:: ФРАГМЕНТ ТЕКСТА ::
Юлия, или Новая Элоиза

ЖАН-ЖАК РУССО ЮЛИЯ, или НОВАЯ ЭЛОИЗА

Перевод с французского.



И. Верцман ФИЛОСОФСКО-ЛИРИЧЕСКИЙ РОМАН XVIII ВЕКА

К «Новой Элоизе» автором написаны два предисловия — одно короткое, в полторы страницы, другое длинное, в виде диалога между автором и предполагаемым критиком. Короткое предисловие ошеломляет нас заявлением: «Большим городам надобны зрелища, развращенным народам — романы… Отчего не живу я в том веке, когда мне надлежало бы предать их огню!»

Странная декларация! Зачем же было сочинять еще один роман, усугубив этим моральное растление народов? Парадокс в устах всякого, но не Жан-Жака Руссо. С его сложным, во многом противоречивым мировоззрением следует ознакомиться хотя бы в общих чертах.

Свою негладкую, нелегкую, временами мучительную жизнь он описал пером гениального художника в автобиографической книге «Исповедь», проливающей свет и на многие загадочные места лежащего перед читателем произведения. Из этой книги мы узнаем: родившись в 1712 году в семье часового мастера, Руссо свое детство и юность провел в Женеве; в граверной мастерской он впервые осознал, как плохо быть «жалким подмастерьем из квартала бедняков Сен-Жерве». Мастерскую покинул, испытал горькое чувство унижения, когда голод вынудил его надеть ливрею лакея. В доме приютившей его женщины — г-жи де Варанс он получил возможность читать хорошие книги. Здесь он пробыл более десяти лет, затем направился в 1711 году в Париж и вскоре обратил на себя внимание деятелей Просвещения, среди которых были известные всей Европе Вольтер, Монтескье, Гольбах, а также Дидро и д’Аламбер — издатели знаменитой «Энциклопедии», куда и Руссо вскоре начал писать статьи о музыке. Однако с просветителями он разошелся во взглядах на общество в целом и духовную жизнь отдельного человека.

:: ЗАДАНИЕ ::
Кто, согласно фрагменту текста о романе «Юлия, или Новая Элоиза», был издателем «Энциклопедии»?

:: ВЫДЕРЖКА ИЗ ДАННЫХ ::
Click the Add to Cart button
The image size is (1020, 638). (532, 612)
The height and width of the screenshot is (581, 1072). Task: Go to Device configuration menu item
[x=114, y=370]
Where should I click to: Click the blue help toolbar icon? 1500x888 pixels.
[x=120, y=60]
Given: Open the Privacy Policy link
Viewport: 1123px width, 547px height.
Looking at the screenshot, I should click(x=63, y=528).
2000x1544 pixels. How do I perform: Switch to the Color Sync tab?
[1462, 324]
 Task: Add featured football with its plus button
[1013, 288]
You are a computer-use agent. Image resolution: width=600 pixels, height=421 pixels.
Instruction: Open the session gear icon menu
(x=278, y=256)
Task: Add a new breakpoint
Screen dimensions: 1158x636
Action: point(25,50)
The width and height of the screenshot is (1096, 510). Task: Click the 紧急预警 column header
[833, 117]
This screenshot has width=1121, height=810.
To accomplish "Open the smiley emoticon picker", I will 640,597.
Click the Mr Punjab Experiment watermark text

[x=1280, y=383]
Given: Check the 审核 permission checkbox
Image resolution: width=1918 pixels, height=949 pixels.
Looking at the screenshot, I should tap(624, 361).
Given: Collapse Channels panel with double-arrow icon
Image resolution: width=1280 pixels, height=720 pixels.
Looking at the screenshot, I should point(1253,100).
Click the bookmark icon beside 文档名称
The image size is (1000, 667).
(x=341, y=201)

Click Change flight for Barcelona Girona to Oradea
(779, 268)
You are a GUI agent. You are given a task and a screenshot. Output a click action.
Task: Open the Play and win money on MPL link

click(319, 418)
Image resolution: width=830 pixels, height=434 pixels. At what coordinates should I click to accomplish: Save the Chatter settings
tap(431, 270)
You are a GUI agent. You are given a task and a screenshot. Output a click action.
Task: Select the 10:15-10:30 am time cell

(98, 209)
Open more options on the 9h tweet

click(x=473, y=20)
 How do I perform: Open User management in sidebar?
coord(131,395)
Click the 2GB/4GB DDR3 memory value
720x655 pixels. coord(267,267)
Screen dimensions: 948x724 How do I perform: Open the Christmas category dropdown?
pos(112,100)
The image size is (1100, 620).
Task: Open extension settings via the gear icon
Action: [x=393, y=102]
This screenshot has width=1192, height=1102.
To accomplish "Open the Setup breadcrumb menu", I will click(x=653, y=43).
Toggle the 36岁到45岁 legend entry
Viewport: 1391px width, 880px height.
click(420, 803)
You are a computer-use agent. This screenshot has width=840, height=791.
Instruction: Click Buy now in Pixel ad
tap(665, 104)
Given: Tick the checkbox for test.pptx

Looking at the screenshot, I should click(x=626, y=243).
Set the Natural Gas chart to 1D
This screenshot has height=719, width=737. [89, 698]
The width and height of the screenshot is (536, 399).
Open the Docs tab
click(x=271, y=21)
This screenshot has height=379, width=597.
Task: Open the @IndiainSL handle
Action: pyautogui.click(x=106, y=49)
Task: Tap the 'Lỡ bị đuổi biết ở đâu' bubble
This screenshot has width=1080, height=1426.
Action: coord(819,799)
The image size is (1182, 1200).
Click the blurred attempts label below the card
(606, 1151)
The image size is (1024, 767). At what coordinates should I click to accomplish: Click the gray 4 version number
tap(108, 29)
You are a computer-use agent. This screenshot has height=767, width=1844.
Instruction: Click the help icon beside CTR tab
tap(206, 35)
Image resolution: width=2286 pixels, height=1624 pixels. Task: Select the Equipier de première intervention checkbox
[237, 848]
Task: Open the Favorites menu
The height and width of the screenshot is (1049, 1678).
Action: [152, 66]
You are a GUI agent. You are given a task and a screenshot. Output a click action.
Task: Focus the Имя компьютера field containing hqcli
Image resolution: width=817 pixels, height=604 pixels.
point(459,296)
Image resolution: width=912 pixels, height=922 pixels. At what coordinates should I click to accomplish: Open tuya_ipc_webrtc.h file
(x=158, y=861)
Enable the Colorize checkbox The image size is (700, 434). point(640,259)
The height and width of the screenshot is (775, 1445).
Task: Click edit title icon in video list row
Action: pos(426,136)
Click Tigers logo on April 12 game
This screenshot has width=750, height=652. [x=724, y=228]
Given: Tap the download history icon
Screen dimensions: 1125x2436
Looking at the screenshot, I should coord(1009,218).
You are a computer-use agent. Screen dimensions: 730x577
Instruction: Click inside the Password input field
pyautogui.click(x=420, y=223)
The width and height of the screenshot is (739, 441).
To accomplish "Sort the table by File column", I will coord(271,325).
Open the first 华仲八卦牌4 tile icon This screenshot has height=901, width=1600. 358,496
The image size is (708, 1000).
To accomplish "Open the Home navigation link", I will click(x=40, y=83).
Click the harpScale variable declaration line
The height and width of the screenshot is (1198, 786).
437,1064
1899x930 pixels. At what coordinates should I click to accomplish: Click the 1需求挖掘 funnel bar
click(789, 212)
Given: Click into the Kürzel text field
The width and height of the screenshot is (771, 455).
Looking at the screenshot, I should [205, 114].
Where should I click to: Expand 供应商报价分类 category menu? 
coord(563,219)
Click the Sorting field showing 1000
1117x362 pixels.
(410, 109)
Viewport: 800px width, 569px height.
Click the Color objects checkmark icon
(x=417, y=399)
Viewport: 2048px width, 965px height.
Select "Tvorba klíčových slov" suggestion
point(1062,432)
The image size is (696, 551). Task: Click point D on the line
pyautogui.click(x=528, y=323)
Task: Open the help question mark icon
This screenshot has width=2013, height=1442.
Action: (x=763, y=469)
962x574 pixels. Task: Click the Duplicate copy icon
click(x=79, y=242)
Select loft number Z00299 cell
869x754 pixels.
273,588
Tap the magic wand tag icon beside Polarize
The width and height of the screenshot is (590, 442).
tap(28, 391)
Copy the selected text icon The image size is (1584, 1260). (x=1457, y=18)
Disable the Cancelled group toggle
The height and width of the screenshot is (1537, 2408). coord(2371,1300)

:: ОТВЕТ ::
Издателями «Энциклопедии» были Дидро и д’Аламбер.